Microsoft is showing off their new products here the company’s Windows 8 event in New York City, and they’ve been shoving the word “touch” down everyone’s throat — not in a mean and rude way, but it’s a strong focus of their’s no doubt. They mentioned that “as soon as you’ve had touch, you’ll want it on everything.”
This is a fairly different approach compared to Apple, who have always said that reaching out to touch your laptop’s display is counter-intuitive. Steve Jobs famously dismissed the idea when launching the iPad, and Tim Cook has shown no signs of altering that strategy. Microsoft thinks otherwise, saying that once you try out a touchscreen-equipped device, you’ll want that experience on all your devices, which might be true for some people, but maybe not everyone.
We even mentioned in our recent Microsoft Surface review with Windows RT that utilizing and navigating around a classic desktop view is extremely tricky using your fingers, even with all of Microsoft’s changes to the user interface.
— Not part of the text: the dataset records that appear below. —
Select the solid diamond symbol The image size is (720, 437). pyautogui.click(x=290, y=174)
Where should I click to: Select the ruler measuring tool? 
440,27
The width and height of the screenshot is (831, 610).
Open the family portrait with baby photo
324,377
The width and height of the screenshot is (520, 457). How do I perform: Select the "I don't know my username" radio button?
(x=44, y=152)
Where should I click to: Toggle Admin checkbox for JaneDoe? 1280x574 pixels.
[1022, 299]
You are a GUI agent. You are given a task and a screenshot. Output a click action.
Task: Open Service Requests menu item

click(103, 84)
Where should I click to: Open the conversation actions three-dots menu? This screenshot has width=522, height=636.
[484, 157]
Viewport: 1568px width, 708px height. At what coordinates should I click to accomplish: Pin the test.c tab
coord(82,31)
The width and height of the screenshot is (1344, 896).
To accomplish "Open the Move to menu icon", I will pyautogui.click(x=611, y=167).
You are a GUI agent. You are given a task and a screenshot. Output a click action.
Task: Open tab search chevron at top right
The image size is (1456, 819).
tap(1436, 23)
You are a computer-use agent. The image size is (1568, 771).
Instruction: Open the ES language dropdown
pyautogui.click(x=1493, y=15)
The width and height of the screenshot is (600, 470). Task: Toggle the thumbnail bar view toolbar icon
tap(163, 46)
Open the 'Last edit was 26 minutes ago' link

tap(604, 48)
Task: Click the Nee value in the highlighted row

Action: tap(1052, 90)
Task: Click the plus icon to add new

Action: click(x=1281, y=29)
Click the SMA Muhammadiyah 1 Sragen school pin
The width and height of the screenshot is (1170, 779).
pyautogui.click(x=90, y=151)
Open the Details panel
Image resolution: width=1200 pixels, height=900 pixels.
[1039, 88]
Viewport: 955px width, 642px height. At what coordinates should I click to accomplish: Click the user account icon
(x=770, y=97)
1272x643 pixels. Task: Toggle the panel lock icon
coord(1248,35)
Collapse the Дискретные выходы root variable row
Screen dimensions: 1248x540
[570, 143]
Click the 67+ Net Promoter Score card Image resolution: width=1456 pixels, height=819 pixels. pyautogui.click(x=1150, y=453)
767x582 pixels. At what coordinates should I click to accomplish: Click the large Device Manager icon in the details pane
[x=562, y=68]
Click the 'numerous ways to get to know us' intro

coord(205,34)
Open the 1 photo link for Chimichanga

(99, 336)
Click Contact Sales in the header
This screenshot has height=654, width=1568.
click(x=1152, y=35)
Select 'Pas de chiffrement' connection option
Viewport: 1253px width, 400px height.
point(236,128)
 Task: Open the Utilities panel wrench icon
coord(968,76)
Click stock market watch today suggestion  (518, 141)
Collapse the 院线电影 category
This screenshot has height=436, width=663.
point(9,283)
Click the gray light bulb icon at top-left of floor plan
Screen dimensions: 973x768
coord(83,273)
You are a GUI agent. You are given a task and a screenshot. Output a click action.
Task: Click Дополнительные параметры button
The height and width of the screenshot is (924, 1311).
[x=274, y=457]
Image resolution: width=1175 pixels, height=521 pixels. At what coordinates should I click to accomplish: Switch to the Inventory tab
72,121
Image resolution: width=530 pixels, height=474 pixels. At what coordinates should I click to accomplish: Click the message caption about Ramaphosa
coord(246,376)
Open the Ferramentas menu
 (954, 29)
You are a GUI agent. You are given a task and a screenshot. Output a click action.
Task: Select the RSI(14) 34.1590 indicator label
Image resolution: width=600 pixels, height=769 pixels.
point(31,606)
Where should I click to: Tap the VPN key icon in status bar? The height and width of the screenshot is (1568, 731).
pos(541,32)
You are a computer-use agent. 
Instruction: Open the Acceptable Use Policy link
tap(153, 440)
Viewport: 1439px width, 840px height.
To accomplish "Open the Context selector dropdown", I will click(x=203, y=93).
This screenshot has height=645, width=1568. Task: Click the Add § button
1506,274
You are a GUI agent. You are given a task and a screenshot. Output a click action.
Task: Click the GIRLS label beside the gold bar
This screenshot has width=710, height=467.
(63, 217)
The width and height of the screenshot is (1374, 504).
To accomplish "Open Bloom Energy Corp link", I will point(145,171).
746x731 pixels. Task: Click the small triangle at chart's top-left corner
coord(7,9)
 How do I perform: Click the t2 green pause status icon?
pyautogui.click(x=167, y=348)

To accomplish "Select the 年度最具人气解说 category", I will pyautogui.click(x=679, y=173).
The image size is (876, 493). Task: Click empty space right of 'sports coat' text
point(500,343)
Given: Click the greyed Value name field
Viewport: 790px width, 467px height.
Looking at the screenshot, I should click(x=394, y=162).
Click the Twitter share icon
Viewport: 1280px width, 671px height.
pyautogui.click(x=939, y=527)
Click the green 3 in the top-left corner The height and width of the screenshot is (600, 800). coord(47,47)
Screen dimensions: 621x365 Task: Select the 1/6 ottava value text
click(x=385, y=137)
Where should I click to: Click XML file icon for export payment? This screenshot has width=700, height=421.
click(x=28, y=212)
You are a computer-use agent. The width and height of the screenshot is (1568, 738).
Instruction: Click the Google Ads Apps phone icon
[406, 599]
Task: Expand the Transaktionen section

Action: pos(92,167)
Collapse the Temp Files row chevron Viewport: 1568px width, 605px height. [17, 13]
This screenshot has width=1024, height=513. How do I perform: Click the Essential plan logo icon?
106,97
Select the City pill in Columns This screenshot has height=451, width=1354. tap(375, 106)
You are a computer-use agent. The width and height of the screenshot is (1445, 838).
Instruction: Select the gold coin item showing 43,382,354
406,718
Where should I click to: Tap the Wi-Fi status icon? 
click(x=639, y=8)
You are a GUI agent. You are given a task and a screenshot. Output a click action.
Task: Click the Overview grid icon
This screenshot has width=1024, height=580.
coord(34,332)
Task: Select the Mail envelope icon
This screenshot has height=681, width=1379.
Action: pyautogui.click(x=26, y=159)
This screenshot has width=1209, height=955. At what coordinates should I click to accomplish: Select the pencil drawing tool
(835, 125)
The text happens to be way too small to easily tap with your finger, and it’s overall really annoying compared to a tablet-optimized solution.
We’ve seen this philosophy of Microsoft’s for the past couple of years, and OEM manufacturers have hopped on board to deliver touchscreen-enabled desktop computers — not just tablets. While larger screens definitely improve the touch experience on the classic desktop UI, it almost seems that keyboard, mice, and trackpads should stay the norm for desktop and laptop computers, and leave the touchscreens to the tablets.